Le mouvement, qui a gagné de nombreuses villes y compris la capitale Beyrouth et paralysé le pays, a été déclenché de manière spontanée jeudi par l'annonce d'une taxe sur les appels effectués via WhatsApp. Une décision annulée aussitôt sous la pression de la rue.
Mais les manifestations, rassemblant des ouvriers, des universitaires, des commerçants, des étudiants, des jeunes et des moins jeunes, et de toutes les confessions, n'ont pas cessé depuis, jour et nuit.
De Tripoli et Akkar, dans le nord, à Baalbeck dans l'est en passant par de nombreuses localités côtières et jusqu'à Tyr et Saïda dans le Sud et le Chouf dans l'Est, les Libanais ont défilé pour exprimer leur ras-le-bol.

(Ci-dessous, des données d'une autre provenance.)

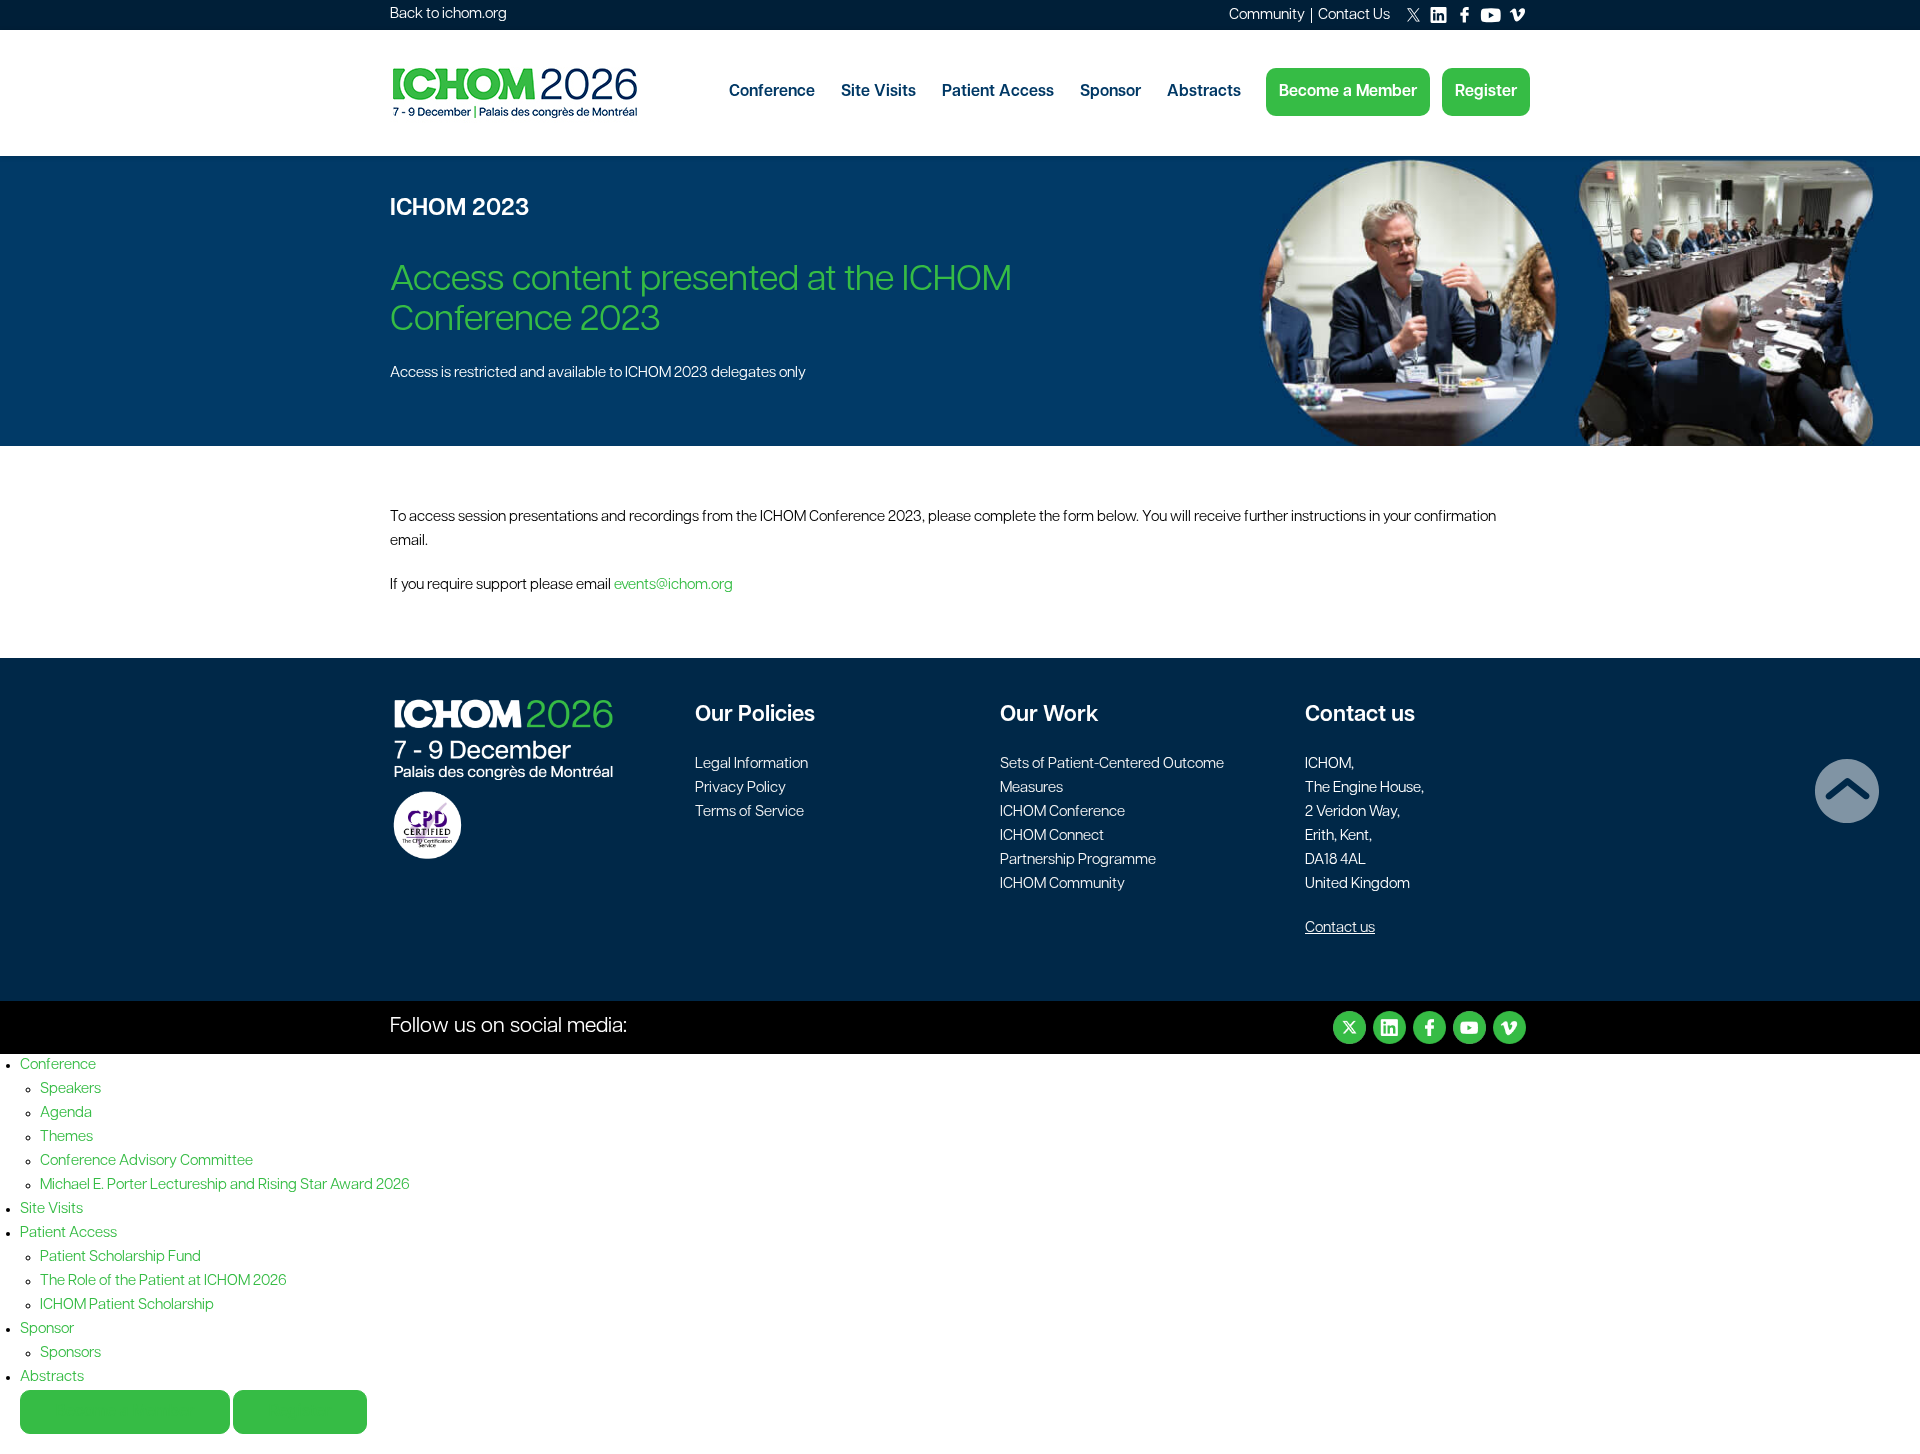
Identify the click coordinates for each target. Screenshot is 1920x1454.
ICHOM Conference (1062, 812)
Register (1486, 92)
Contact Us (1354, 15)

Sous une nuée de drapeaux libanais, les manifestants crient "Révolution, révolution" ou "le peuple veut la chute du régime", slogans phares du Printemps arabe.
A Beyrouth, Zalfa Aboukaïs, 27 ans, accroche les noms de députés et ministres sur des barbelés. "Des voleurs", dit-elle. "Je manifeste contre des voyous qui sont au pouvoir depuis 30 ans".
Depuis la fin de la guerre civile (1975-1990), la classe politique, quasi inchangée, est accusée d'affairisme dans un pays aux infrastructures en déliquescence -pénurie chronique d'électricité et d'eau potable- et où la vie est chère.
"Tous veut dire tous"
Dimanche, pourrait voir les plus gros rassemblements, à la veille de l'expiration d'un ultimatum fixé par le Premier ministre Saad Hariri pour avoir l'approbation définitive des membres de sa coalition gouvernementale minée par les divisions à un plan de réformes.
M. Hariri avait insinué qu'il pourrait démissionner s'il ne réussit pas à faire passer ses réformes. Sa coalition est dominée par le camp du président Michel Aoun et de ses alliés dont le Hezbollah, opposés à une démission de M. Hariri.
Allié de M. Hariri, le parti des Forces Libanaises a lui annoncé samedi la démission de ses quatre ministres, une initiative accueillie dans la liesse par les manifestants.
Mais le slogan "Tous veut dire Tous" a été aussitôt crié, pour dire leur exigence d'un départ de toute la classe politique.
Dans le centre-ville de Beyrouth, siège du gouvernement, devenu le centre névralgique de la contestation, des volontaires ont nettoyé les rues dimanche, munis de grands sacs bleus.
"Nous comprenons la douleur des gens, nous voulons un Liban non corrompu et des solutions, mais aussi un pays propre", a déclaré l'un d'eux.
Aux alentours, on pouvait lire sur des murs: "Le Liban est au peuple" ou "La patrie pour les riches, le patriotisme pour les pauvres".
Je suis ici pour faire tomber les hommes du président et son gouvernement corrompus", a affirmé Sanaa Mallah, 40 ans. "Il nous faut des dirigeants qui travaillent pour l'intérêt du peuple, et non pas pour une communauté confessionnelle ou un parti politique".
"Nous ne voulons plus que des gens aient à supplier pour obtenir leurs droits légitimes et des services que l'Etat est censé leur prodiguer", a déclaré, une autre manifestante, Dani Mourtada, 26 ans.
Musique, danse, chants
Samedi et dans la nuit, les manifestations ont rassemblé dans une ambiance festive des dizaines de milliers de personnes à travers le pays.
A Tripoli, une ville pourtant conservatrice, la foule massée place al-Nour a dansé tard samedi soir au rythme d'une musique animée par un DJ et diffusée via haut-parleurs. Ailleurs dans le pays, des manifestants ont dansé et chanté.
Des pneus ont été incendiés et des routes bloquées mais il n'y a pas eu de heurts avec les forces de sécurité samedi.
Fait aussi rare que marquant, la contestation a gagné des fiefs du Hezbollah et du mouvement Amal, deux poids lourds de la politique libanaise.
Fermées depuis vendredi, les banques n'ouvriront pas non plus lundi, selon l'agence nationale d'information (ANI).
Les Libanais expriment leur ras-le-bol face à des conditions de vie de plus en plus difficiles alors que la crise économique s'aggrave dans un pays classé 138e sur 180 dans l'indice de perception de la corruption de Transparency International.
Plus du quart de la population vit sous le seuil de pauvreté selon la Banque Mondiale, alors que la dette publique culmine à plus de 86 milliards de dollars, soit plus de 150% du PIB.